(DATASET RECORDS Opens)

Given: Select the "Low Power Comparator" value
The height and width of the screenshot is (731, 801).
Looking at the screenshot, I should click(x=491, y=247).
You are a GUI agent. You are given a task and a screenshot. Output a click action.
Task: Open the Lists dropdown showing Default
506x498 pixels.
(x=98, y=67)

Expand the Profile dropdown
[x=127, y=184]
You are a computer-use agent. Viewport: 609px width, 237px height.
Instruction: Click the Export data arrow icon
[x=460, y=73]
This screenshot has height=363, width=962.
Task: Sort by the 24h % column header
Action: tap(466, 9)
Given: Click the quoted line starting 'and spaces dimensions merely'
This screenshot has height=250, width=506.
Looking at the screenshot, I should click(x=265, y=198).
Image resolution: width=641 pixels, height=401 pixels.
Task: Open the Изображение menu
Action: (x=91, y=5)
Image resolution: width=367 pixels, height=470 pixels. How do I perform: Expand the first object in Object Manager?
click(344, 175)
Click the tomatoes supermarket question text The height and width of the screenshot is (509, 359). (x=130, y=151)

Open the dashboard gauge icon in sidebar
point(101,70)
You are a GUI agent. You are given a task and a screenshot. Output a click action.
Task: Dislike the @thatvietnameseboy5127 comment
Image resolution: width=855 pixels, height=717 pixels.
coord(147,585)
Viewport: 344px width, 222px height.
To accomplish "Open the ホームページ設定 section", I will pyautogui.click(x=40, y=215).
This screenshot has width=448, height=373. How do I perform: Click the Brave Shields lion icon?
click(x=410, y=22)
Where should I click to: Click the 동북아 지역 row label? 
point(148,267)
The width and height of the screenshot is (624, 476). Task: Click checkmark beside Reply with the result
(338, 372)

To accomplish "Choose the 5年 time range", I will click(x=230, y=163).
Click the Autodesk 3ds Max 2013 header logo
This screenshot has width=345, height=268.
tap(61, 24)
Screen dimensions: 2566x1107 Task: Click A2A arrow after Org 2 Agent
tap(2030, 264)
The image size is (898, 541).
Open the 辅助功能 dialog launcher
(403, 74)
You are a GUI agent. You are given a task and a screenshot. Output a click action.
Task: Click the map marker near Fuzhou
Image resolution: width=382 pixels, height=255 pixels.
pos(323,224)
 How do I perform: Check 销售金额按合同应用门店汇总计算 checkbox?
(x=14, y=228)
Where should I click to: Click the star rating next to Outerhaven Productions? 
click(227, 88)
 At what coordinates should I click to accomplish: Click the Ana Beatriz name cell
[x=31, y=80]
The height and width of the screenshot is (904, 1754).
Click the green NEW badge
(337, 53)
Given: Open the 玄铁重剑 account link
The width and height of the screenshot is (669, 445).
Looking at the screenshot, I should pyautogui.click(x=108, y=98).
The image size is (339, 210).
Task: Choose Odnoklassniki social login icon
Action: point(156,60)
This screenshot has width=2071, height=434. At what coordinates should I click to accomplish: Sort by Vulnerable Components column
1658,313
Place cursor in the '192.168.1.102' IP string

(DATASET RECORDS Closes)

Having read the entries above, set each one down again exactly.

Given: Select the "Low Power Comparator" value
The height and width of the screenshot is (731, 801).
Looking at the screenshot, I should click(x=491, y=247).
You are a GUI agent. You are given a task and a screenshot. Output a click action.
Task: Open the Lists dropdown showing Default
506x498 pixels.
(x=98, y=67)

Expand the Profile dropdown
[x=127, y=184]
You are a computer-use agent. Viewport: 609px width, 237px height.
Instruction: Click the Export data arrow icon
[x=460, y=73]
This screenshot has height=363, width=962.
Task: Sort by the 24h % column header
Action: tap(466, 9)
Given: Click the quoted line starting 'and spaces dimensions merely'
This screenshot has height=250, width=506.
Looking at the screenshot, I should click(x=265, y=198).
Image resolution: width=641 pixels, height=401 pixels.
Task: Open the Изображение menu
Action: (x=91, y=5)
Image resolution: width=367 pixels, height=470 pixels. How do I perform: Expand the first object in Object Manager?
click(344, 175)
Click the tomatoes supermarket question text The height and width of the screenshot is (509, 359). (x=130, y=151)

Open the dashboard gauge icon in sidebar
point(101,70)
You are a GUI agent. You are given a task and a screenshot. Output a click action.
Task: Dislike the @thatvietnameseboy5127 comment
Image resolution: width=855 pixels, height=717 pixels.
coord(147,585)
Viewport: 344px width, 222px height.
To accomplish "Open the ホームページ設定 section", I will pyautogui.click(x=40, y=215).
This screenshot has width=448, height=373. How do I perform: Click the Brave Shields lion icon?
click(x=410, y=22)
Where should I click to: Click the 동북아 지역 row label? 
point(148,267)
The width and height of the screenshot is (624, 476). Task: Click checkmark beside Reply with the result
(338, 372)

To accomplish "Choose the 5年 time range", I will click(x=230, y=163).
Click the Autodesk 3ds Max 2013 header logo
This screenshot has width=345, height=268.
tap(61, 24)
Screen dimensions: 2566x1107 Task: Click A2A arrow after Org 2 Agent
tap(2030, 264)
The image size is (898, 541).
Open the 辅助功能 dialog launcher
(403, 74)
You are a GUI agent. You are given a task and a screenshot. Output a click action.
Task: Click the map marker near Fuzhou
Image resolution: width=382 pixels, height=255 pixels.
pos(323,224)
 How do I perform: Check 销售金额按合同应用门店汇总计算 checkbox?
(x=14, y=228)
Where should I click to: Click the star rating next to Outerhaven Productions? 
click(227, 88)
 At what coordinates should I click to accomplish: Click the Ana Beatriz name cell
[x=31, y=80]
The height and width of the screenshot is (904, 1754).
Click the green NEW badge
(337, 53)
Given: Open the 玄铁重剑 account link
The width and height of the screenshot is (669, 445).
Looking at the screenshot, I should pyautogui.click(x=108, y=98).
The image size is (339, 210).
Task: Choose Odnoklassniki social login icon
Action: point(156,60)
This screenshot has width=2071, height=434. At what coordinates should I click to accomplish: Sort by Vulnerable Components column
1658,313
Place cursor in the '192.168.1.102' IP string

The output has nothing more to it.